====== Records shown

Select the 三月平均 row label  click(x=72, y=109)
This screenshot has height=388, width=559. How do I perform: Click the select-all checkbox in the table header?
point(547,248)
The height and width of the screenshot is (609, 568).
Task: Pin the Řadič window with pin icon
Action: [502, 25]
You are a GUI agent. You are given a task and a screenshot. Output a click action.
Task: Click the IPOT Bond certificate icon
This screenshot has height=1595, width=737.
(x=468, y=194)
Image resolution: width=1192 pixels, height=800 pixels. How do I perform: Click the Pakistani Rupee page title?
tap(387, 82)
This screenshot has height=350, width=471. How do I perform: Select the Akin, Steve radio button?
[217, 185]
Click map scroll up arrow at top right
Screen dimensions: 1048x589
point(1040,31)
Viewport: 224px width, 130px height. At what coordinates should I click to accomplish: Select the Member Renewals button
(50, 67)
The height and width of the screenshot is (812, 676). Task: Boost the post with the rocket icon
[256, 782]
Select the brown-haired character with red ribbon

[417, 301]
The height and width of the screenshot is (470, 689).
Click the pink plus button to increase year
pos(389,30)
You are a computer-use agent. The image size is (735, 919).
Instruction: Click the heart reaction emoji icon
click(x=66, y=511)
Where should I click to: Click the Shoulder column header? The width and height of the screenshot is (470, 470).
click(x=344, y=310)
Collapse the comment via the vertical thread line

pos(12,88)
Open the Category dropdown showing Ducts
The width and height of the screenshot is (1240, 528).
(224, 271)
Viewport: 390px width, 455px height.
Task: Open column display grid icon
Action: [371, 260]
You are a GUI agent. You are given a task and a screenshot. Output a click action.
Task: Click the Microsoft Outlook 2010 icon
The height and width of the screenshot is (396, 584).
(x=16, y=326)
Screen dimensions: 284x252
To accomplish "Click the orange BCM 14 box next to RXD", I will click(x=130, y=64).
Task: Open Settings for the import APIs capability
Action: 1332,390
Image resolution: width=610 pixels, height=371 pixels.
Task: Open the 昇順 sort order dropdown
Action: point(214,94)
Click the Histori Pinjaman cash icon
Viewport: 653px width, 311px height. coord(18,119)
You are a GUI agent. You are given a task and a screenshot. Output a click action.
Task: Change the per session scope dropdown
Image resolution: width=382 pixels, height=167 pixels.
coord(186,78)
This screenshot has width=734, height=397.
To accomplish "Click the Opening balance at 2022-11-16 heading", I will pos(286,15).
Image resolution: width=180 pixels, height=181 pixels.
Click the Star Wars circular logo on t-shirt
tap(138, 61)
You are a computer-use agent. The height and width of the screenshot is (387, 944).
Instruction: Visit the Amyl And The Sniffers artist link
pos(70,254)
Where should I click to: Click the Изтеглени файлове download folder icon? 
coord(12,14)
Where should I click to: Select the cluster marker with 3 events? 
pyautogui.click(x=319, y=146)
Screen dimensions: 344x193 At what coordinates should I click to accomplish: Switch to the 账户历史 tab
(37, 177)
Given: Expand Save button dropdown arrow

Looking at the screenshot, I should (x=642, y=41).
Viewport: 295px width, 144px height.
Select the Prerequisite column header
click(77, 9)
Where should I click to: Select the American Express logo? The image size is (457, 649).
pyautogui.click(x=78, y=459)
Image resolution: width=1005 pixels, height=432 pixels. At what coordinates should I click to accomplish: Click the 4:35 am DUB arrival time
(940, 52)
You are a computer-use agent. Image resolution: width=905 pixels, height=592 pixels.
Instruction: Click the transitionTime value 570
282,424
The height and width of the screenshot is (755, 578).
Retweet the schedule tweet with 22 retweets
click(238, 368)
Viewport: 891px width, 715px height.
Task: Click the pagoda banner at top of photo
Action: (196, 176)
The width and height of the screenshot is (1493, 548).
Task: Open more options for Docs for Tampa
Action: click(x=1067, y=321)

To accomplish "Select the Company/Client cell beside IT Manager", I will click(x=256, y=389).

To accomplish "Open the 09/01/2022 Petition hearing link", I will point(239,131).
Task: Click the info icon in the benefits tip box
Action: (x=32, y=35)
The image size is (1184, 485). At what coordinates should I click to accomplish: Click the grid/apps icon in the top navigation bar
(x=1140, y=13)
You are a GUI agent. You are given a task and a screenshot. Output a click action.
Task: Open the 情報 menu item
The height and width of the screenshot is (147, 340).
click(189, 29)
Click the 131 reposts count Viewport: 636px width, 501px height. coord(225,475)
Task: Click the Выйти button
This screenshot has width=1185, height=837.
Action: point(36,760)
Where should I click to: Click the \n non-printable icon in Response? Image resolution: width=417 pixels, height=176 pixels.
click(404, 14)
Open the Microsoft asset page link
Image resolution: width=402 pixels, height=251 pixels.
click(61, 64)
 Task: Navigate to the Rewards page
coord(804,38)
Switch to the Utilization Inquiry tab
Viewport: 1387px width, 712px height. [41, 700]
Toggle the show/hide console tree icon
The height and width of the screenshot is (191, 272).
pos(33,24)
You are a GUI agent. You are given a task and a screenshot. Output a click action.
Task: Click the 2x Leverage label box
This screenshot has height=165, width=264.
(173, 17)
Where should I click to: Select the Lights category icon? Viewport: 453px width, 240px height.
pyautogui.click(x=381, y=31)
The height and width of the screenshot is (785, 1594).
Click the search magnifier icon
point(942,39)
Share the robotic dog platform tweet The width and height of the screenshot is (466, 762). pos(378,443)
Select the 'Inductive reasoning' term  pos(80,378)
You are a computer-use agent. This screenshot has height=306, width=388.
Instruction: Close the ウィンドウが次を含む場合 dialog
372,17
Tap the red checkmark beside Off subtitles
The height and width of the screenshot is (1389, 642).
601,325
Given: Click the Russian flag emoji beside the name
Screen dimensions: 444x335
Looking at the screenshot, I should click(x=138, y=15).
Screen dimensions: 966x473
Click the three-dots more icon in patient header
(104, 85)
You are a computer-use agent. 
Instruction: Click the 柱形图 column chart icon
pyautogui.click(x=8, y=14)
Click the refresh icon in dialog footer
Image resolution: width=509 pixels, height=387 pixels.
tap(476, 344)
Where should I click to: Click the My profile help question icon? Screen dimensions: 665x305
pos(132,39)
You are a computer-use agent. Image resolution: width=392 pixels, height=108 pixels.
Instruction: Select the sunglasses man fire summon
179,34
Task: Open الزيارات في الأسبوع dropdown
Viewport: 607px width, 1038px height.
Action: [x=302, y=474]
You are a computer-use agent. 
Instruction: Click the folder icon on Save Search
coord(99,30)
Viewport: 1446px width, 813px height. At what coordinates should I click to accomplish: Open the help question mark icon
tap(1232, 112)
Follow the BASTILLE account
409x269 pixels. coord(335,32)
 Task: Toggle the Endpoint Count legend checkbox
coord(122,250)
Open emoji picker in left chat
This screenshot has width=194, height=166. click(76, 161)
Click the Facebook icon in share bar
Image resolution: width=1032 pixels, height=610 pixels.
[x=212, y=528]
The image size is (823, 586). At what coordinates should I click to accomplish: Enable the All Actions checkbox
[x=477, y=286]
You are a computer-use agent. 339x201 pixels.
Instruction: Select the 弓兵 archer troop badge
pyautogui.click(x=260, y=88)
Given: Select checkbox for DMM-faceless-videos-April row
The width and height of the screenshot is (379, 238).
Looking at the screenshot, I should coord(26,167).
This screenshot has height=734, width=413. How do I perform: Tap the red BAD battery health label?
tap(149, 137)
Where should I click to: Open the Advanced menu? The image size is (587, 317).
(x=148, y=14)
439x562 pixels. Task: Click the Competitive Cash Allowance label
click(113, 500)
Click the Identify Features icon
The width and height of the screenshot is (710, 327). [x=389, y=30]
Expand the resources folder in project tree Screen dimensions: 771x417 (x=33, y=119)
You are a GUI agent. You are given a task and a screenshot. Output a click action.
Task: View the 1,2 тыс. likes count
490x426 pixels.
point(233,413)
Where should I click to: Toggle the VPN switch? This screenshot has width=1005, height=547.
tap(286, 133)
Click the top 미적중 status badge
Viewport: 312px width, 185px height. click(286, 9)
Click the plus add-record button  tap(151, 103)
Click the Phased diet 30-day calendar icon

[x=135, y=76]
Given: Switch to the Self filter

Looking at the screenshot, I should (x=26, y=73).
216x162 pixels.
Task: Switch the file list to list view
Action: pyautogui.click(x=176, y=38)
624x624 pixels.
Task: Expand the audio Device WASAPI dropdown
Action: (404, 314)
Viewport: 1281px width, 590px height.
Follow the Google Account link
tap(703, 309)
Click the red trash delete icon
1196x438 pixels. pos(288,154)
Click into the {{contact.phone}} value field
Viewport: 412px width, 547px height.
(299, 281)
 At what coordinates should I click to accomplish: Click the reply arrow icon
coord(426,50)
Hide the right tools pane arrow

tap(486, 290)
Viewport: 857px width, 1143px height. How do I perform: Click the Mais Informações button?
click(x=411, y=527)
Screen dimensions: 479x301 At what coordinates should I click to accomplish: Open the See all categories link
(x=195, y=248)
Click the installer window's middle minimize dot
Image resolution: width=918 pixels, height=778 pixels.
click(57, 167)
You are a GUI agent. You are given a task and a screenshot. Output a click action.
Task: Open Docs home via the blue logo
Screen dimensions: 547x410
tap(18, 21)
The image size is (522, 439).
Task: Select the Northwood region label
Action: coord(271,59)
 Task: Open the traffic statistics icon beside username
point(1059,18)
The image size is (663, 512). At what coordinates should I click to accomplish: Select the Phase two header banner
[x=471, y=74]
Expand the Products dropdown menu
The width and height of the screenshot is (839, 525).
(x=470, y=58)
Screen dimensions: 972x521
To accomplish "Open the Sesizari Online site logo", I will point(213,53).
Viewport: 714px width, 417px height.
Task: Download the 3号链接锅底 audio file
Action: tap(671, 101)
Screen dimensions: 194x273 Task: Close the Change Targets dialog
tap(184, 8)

============

List every line above containing the word "tree".

◆ **Response to this exercise**
Toggle the show/hide console tree icon
Expand the resources folder in project tree Screen dimensions: 771x417 (x=33, y=119)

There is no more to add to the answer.